UK: Google musi skasować dane o sieciach Wi-Fi

Brytyjski oddział koncernu Google nie zostanie ukarany za przypadkowe zbieranie prywatnych informacji z niezabezpieczonych sieci Wi-Fi, ale firma będzie musiała je skasować. Taką decyzję podjął Christopher Graham, brytyjski komisarz ds. ochrony danych osobowych.

Graham, szef Information Commissioner's Office (ICO - to brytyjski odpowiednik polskiego GIODO) uznał, że Google dopuścił się poważnego naruszenia brytyjskich przepisów dotyczących ochrony danych osobowych (zebranych w ustawie Data Protection Act). ICO nie podejmie jednak żadnych kroków prawnych przeciwko amerykańskiemu koncernowi - pod warunkiem, że ten skasuje wszystkie nielegalnie przechwycone dane i udowodni władzom, że wdrożył zabezpieczenia, które uniemożliwią powtórzenie się takiej sytuacji.

Wpadka giganta

Przypomnijmy - o sprawie zrobiło się głośno w maju tego roku, kiedy to na jaw wyszło, że samochody zbierające dane na potrzeby usługi Street View przechwytywały informacje o sieciach Wi-Fi, których nie powinny. W założeniu Google miał rejestrować jedynie podstawowe informacje o sieci (SSiD, lokalizację itp.) - okazało się jednak, że sprzęt zainstalowany w autach zapisywał również prywatne dane użytkowników przesyłane za pośrednictwem niezabezpieczonych sieci.

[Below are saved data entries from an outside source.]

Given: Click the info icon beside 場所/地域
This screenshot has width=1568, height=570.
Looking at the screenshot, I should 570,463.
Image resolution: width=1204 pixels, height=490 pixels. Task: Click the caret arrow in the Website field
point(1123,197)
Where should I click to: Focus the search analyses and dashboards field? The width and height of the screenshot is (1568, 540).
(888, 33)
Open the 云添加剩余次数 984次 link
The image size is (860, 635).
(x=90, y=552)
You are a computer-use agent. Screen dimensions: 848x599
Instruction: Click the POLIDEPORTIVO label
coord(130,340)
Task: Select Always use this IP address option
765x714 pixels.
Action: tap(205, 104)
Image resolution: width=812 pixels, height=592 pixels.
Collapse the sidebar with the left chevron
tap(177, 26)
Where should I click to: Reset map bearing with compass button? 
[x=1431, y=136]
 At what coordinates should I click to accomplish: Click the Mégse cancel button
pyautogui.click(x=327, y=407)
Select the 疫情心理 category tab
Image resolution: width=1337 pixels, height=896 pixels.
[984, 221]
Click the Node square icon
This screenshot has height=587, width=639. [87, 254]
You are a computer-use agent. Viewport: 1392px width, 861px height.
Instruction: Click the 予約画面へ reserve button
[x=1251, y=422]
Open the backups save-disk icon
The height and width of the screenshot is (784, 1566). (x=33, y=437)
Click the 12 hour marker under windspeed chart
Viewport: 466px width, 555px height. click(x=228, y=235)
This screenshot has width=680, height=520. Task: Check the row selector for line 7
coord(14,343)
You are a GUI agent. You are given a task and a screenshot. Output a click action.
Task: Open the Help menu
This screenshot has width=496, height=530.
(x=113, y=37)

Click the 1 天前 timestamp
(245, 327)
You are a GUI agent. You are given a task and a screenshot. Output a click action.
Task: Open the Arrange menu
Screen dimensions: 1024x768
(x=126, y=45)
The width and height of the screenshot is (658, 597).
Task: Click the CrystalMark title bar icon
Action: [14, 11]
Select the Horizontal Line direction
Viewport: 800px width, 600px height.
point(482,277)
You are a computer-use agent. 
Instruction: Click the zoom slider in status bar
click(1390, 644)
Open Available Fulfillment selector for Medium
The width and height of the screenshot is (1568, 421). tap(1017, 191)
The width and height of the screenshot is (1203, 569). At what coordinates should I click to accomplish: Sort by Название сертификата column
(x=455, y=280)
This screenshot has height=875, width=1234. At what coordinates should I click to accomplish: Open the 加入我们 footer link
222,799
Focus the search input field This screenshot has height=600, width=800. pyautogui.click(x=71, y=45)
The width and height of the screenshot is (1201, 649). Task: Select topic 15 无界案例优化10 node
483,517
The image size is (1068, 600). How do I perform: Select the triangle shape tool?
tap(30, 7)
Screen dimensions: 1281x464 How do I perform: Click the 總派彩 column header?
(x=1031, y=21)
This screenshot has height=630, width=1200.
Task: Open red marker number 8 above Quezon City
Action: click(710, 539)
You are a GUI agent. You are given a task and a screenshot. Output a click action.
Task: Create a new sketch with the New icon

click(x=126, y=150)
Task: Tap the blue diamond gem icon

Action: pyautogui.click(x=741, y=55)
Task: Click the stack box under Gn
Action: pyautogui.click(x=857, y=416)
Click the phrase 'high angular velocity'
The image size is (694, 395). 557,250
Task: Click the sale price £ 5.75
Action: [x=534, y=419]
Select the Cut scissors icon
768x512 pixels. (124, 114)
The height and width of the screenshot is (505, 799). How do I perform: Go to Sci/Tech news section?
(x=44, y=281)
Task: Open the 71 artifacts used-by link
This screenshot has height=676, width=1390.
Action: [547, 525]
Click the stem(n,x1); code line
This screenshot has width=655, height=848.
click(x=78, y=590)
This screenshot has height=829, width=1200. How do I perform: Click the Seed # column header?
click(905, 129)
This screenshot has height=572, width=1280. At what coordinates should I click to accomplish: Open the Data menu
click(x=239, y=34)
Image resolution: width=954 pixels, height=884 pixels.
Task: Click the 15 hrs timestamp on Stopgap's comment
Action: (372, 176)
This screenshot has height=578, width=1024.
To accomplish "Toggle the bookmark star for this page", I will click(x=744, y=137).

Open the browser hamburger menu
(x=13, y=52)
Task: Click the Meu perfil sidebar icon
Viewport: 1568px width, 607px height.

"Moim zdaniem gromadzenie takich informacji było nielegalne i w poważny sposób naruszało to obowiązujące w Wielkiej Brytanii przepisy. Uznaliśmy jednak, że wystarczającą akcją z naszej strony będzie nakazanie Google usunięcia tych informacji oraz złożenia pisemnego zobowiązania, że takie incydenty się nie powtórzą" - tłumaczy Christopher Graham.

Google przechwycił również e-maile

Graham wyjaśnił, że miał okazję analizować dane zgromadzone przez Google - okazało się, że choć były tam rzeczy, których koncern nie powinien zapisać, to jednak żadnych informacji nie da się powiązać z konkretnymi osobami. Warto jednak przypomnieć, że Google sam przyznał niedawno, że niejako z rozpędu przechwycono również pełne wiadomości e-mail, hasła oraz adresy stron WWW.

Przedstawiciele Google już zapowiedzieli, że zamierzają się dostosować do poleceń przedstawicieli Information Commissioner's Office - "Właśnie analizujemy te zalecenia i sprawdzamy, czy jakieś przepisy nie obligują nas do przechowywania tych informacji. Gdy tylko potwierdzimy, że nie ma co żadnych przeciwwskazań co do ich skasowania, natychmiast to zrobimy" - mówi Peter Fleischer, główny doradca Google ds. prywatności.

"Chciałbym też przypomnieć, że od momentu, w którym wyszedł na jaw nasz bład, przez cały czas ściśle współpracowaliśmy z przedstawicielami Information Commissioner's Office. Zaowocowało to m.in. dopracowaniem naszych wewnętrzne procedur postępowania z danymi. Przypominam też, że od początku deklarowaliśmy, że to wszystko był efekt błędu: nie chcieliśmy tych danych i nie użyliśmy ich w żaden sposób" - dodał Fleischer.